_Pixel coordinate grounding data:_

BEGIN

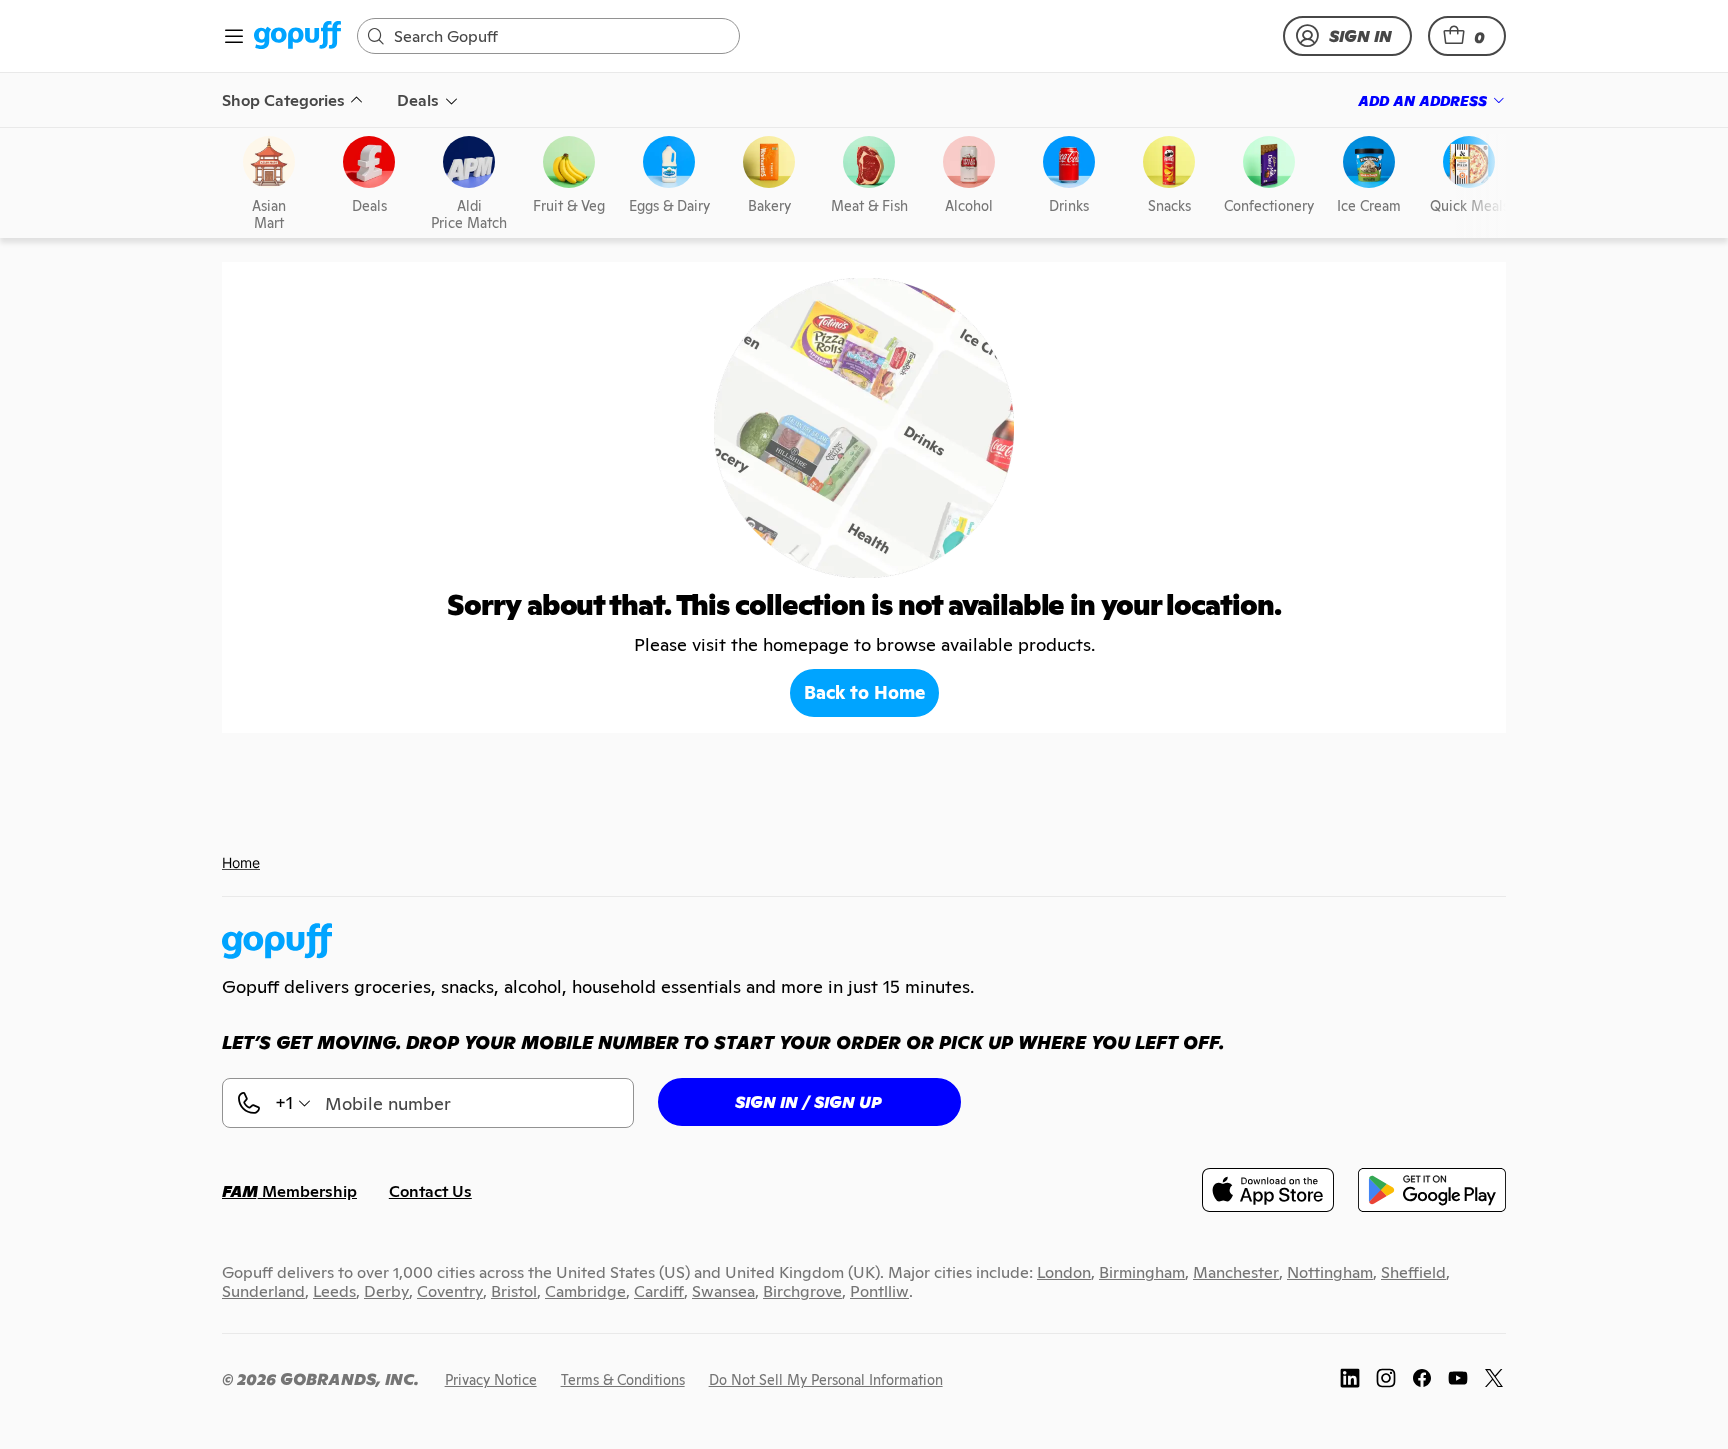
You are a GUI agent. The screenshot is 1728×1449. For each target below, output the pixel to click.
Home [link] (241, 862)
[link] (297, 36)
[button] (1467, 36)
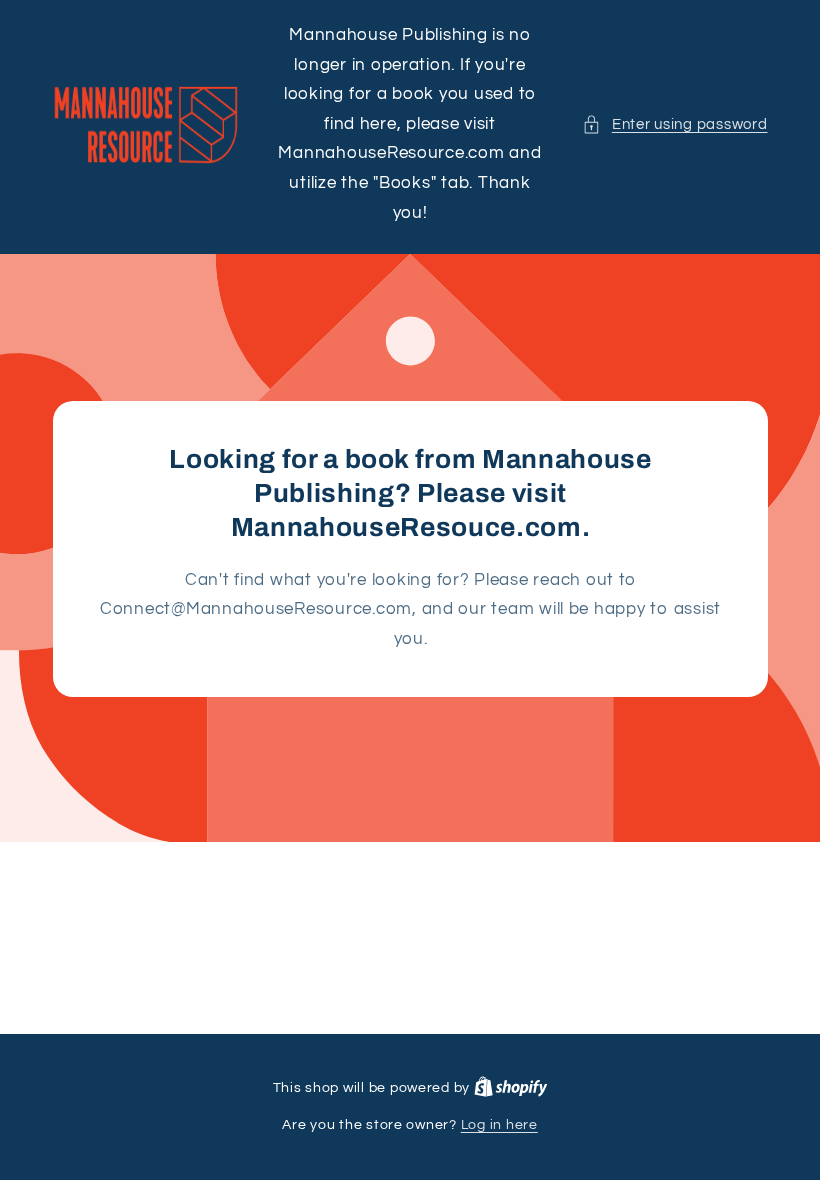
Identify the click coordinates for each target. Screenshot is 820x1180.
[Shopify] (511, 1088)
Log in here (499, 1125)
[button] (674, 125)
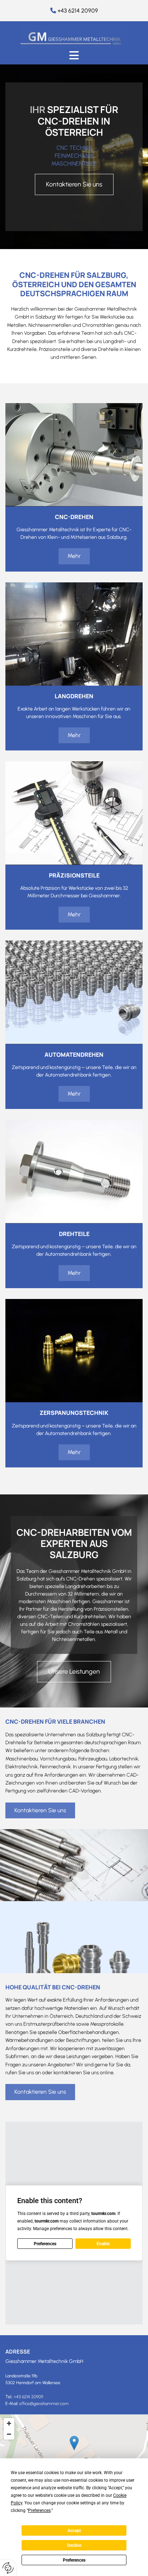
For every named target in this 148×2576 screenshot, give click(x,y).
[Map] (74, 2450)
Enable (103, 2243)
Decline (74, 2545)
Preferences (74, 2560)
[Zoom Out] (9, 2434)
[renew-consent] (8, 2568)
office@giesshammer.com (44, 2403)
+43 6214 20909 (77, 10)
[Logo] (74, 36)
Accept (74, 2530)
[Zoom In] (9, 2423)
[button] (74, 55)
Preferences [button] (39, 2510)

END

_Task:_
What's needed is an exact copy of every entry, minus the pictures.

_Written reply:_
You are a GUI agent. The screenshot is 1728×1449. For each target below, output the pixel to click.
Home [link] (241, 862)
[link] (297, 36)
[button] (1467, 36)
Identify the click coordinates for each target. Screenshot is 820x1180.
[Shopify] (511, 1088)
Log in here (499, 1125)
[button] (674, 125)
For every named target in this 148×2576 screenshot, give click(x,y).
[Map] (74, 2450)
Enable (103, 2243)
Decline (74, 2545)
Preferences (74, 2560)
[Zoom Out] (9, 2434)
[renew-consent] (8, 2568)
office@giesshammer.com (44, 2403)
+43 6214 20909 (77, 10)
[Logo] (74, 36)
Accept (74, 2530)
[Zoom In] (9, 2423)
[button] (74, 55)
Preferences [button] (39, 2510)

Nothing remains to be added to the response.